===== Source records =====

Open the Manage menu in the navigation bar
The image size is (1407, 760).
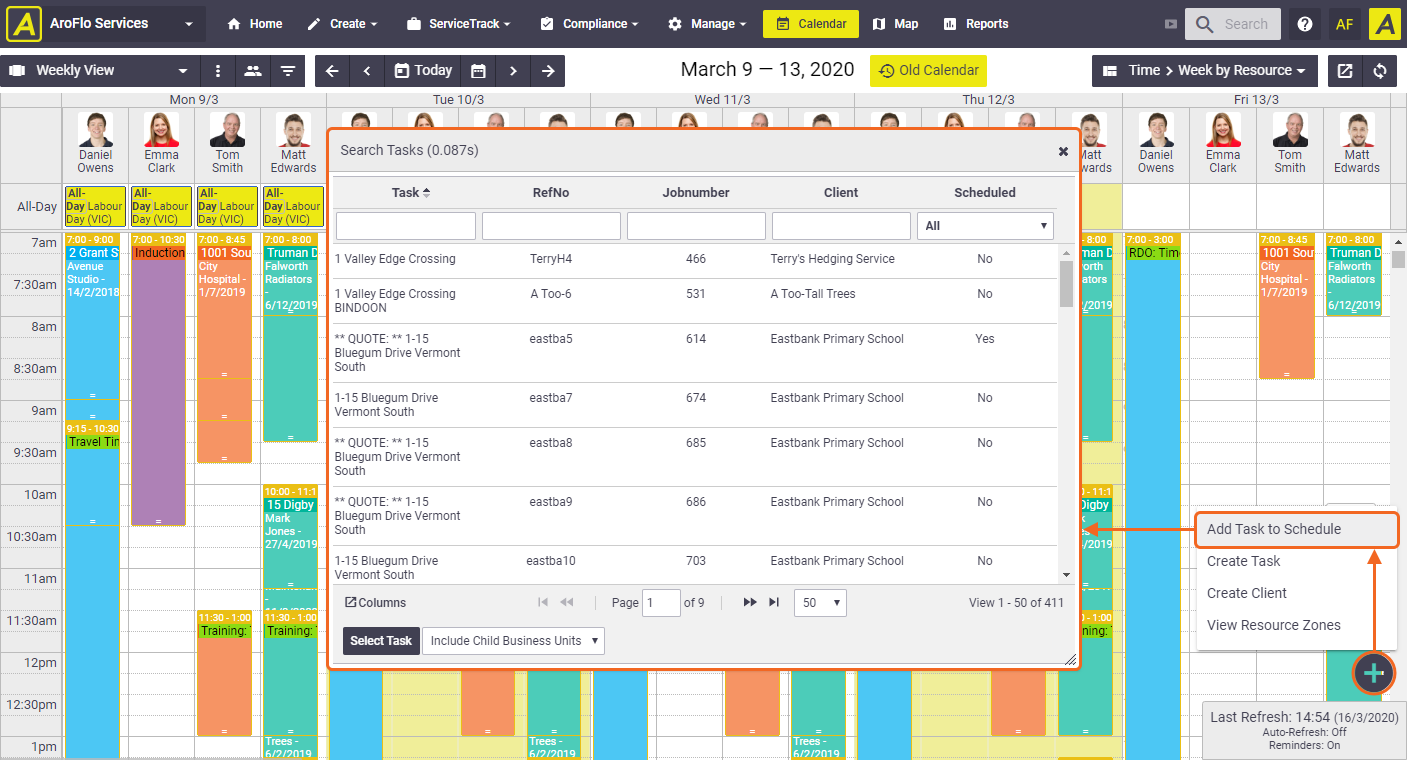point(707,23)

=====
===== Source records =====

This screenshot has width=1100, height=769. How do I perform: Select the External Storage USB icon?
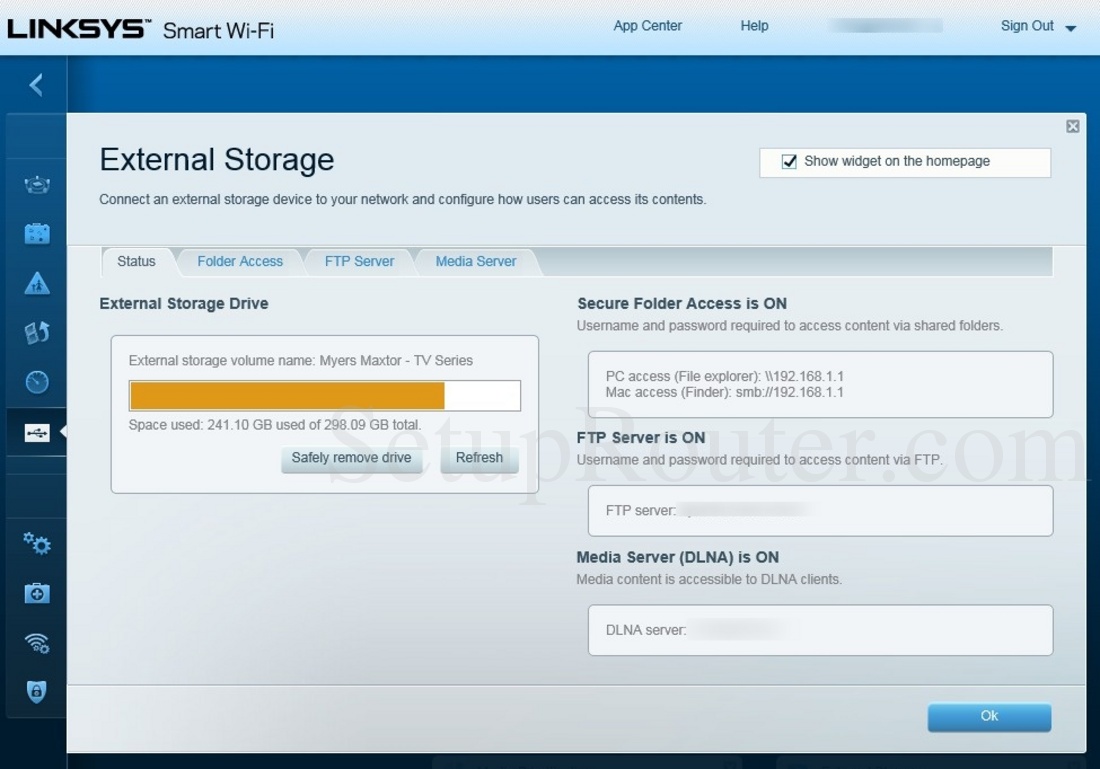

=====
===== Source records =====

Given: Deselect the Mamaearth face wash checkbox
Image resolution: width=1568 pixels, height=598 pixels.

=====

- [Exercise details]: The required output is a copy of each line in the records where the string "height" occurs.

- [Answer for the task]:
This screenshot has width=1100, height=769. How do I perform: Select the External Storage USB icon?
Image resolution: width=1568 pixels, height=598 pixels.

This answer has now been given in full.